Cooperação com a Hungria vai ser dinamizada

Angola e a Hungria vão redinamizar as relações de cooperação nos sectores identificados como cruciais, designadamente o comércio e o investimento privado, agricultura, gestão hídrica, energia, indústria, formação superior, tecnologias, transportes, cultura e desporto.

A informação foi prestada pelo ministro da Energia e Águas, João Baptista Borges, e o chefe da diplomacia húngara, Péter Szijjártó, na terceira sessão da Comissão Mista Angola-Hungria, decorrida de quinta a sexta-feira, em Budapeste.

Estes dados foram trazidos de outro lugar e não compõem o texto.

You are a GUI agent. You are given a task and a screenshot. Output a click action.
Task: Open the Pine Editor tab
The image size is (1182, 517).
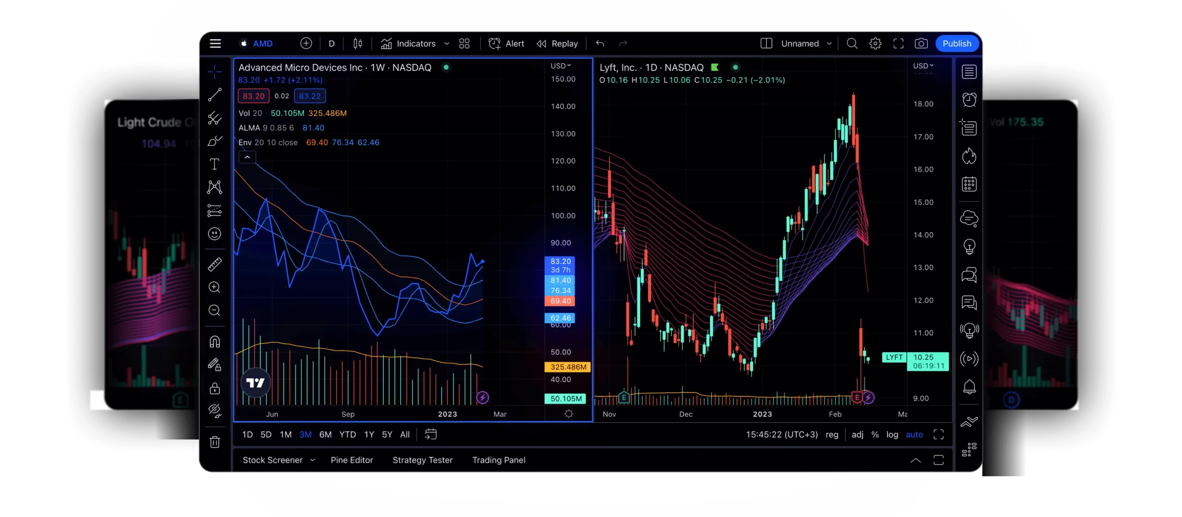click(x=351, y=460)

Durante a sessão plenária de sexta-feira, João Baptista Borges e o ministro dos Negócios Estrangeiros e Comércio húngaro, passaram em revista todos os temas relacionados com as áreas em que já há projectos concretos. Destaca-se a conclusão do processo de fabricação do passaporte biométrico angolano, um investimento avaliado em cerca de 145 milhões de dólares, com financiamento do Eximbank da Hungria.

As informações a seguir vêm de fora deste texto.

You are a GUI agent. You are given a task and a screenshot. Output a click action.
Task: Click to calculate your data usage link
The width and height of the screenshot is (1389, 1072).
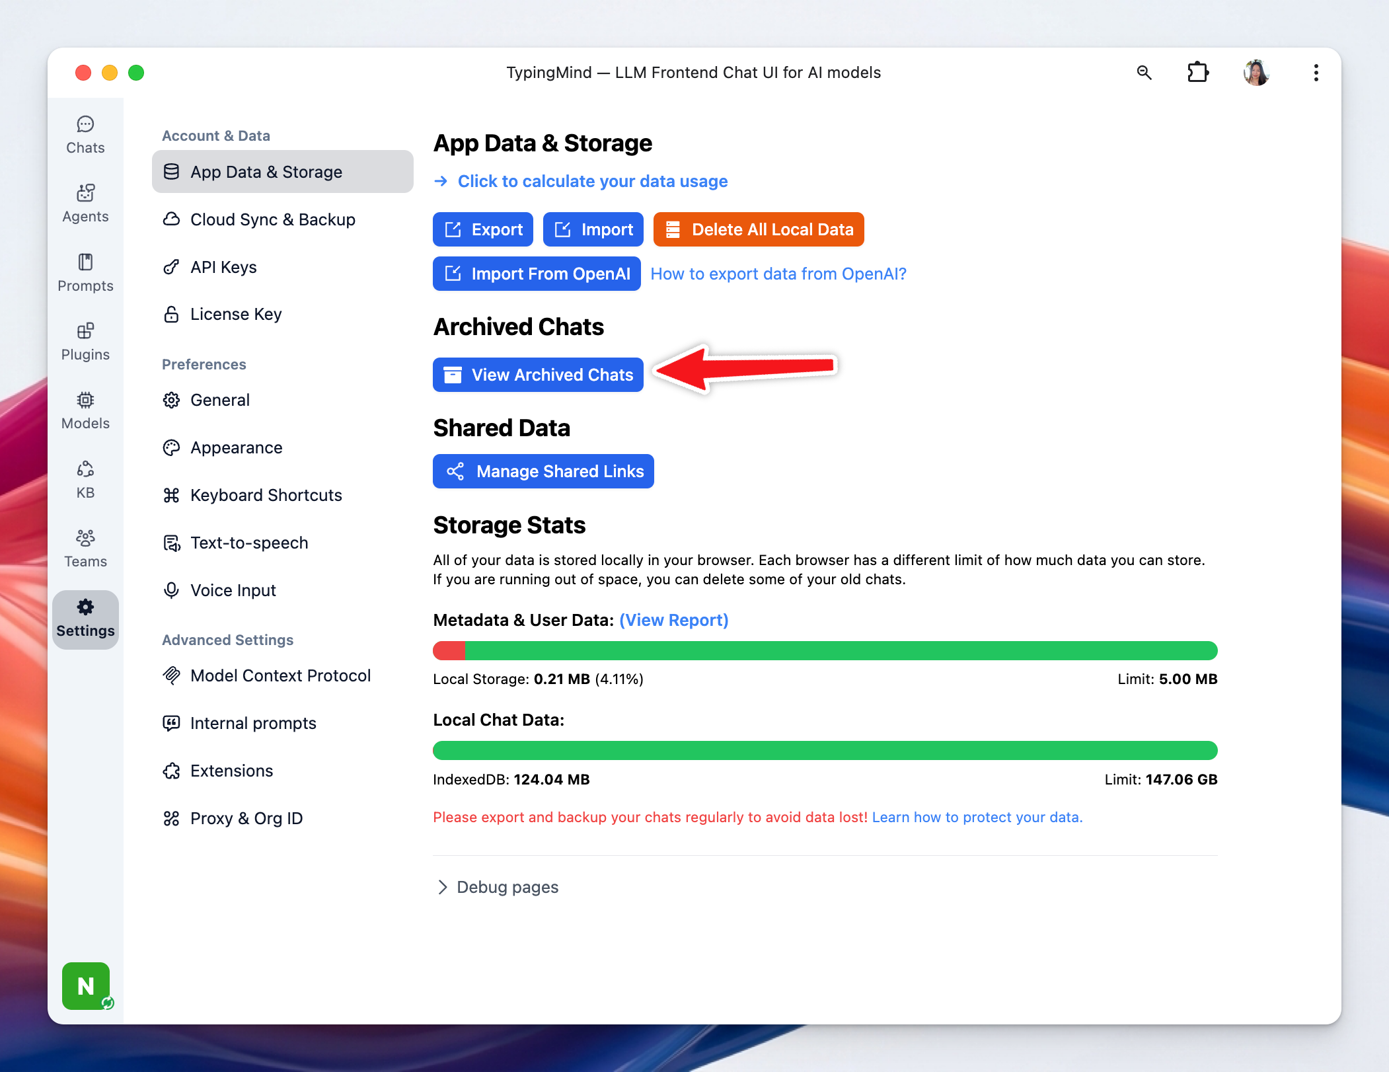coord(592,181)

Os dois governantes referiram-se, ainda, ao impacto positivo das iniciativas empresariais nos sectores energético e hídrico, exemplificando o projecto de sistemas contentorizados de captação e tratamento de água, para cerca de 2 milhões de habitantes em vários pontos do país. O projecto está a ser desenvolvido pela empresa Hungarian Water Tecnhology Corporation, em parceria com o Ministério angolano da Energia e Águas, cuja fase inicial decorre em 13 localidades do país.

“Queremos ultrapassar os cerca de 7 milhões de dólares em negócios bilaterais do ano passado. Há vários projectos que podem contar com o financiamento do Governo húngaro, mas é, igualmente, necessário um instrumento que dê garantias legais de protecção às empresas e aos investidores dos dois países”, disse Péter Szijjártó, referindo-se ao Acordo para Promoção e Protecção Recíproca de Investimentos, em negociação.

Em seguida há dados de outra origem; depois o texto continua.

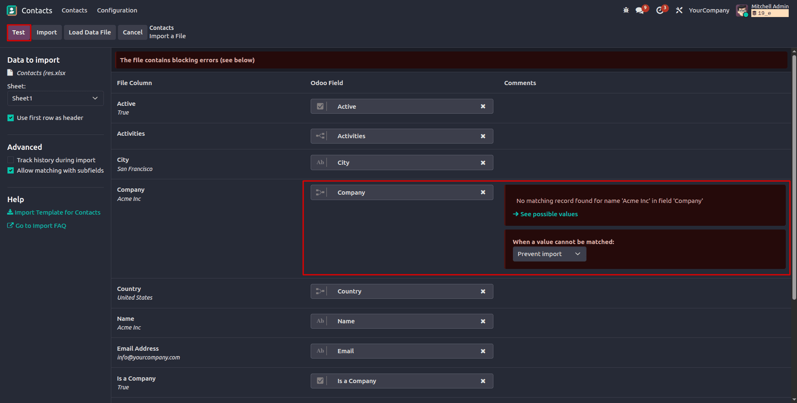Disable Allow matching with subfields
This screenshot has width=797, height=403.
click(10, 170)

João Baptista Borges afirmou que “a volatilidade da maior commodity angolana, o petróleo, levou a que o Governo traçasse políticas para uma melhoria do ambiente de negócios favorável ao desenvolvimento do sector privado, como forma de atrair investimento em sectores não-petrolíferos”, assegurando que a parte angolana tratará com celeridade esses instrumentos jurídicos que visam resguardar os agentes empresariais.

Voos entre Luanda, Moscovo e Budapeste

Um outro tema que mereceu a atenção da Comissão Mista foi o Acordo Bilateral de Serviços Aéreos, cuja proposta foi rubricada, na sexta-feira. O acordo vai permitir a frequência de voos da TAAG nas rotas Luanda-Moscovo-Budapeste, o que vai dinamizar o comércio directo e aprofundar o conhecimento entre os dois povos. 

À margem da reunião da Comissão Mista, foram, ainda, assinados quatro instrumentos de cooperação, entre os quais  um memorando de entendimento entre a AIPEX e a congénere húngara HEPA e outro entre a Direcção Nacional de Águas do MINEA e a empresa Hungarian Water Technology Corporation.

Os restantes memorandos são: um entre as autoridades aeronáuticas dos dois países e outro entre a TPA e a Televisão Pública Húngara. Pela parte angolana, os diplomas foram assinados pelo secretário de Estado para a Cooperação Internacional e Comunidades Angolanas, Domingos Custódio Vieira Lopes.

A próxima sessão da Comissão Mista Angola-Hungria será realizada daqui a dois anos, em Luanda, e servirá, também, para avaliar os compromissos assumidos esta semana, em Budapeste.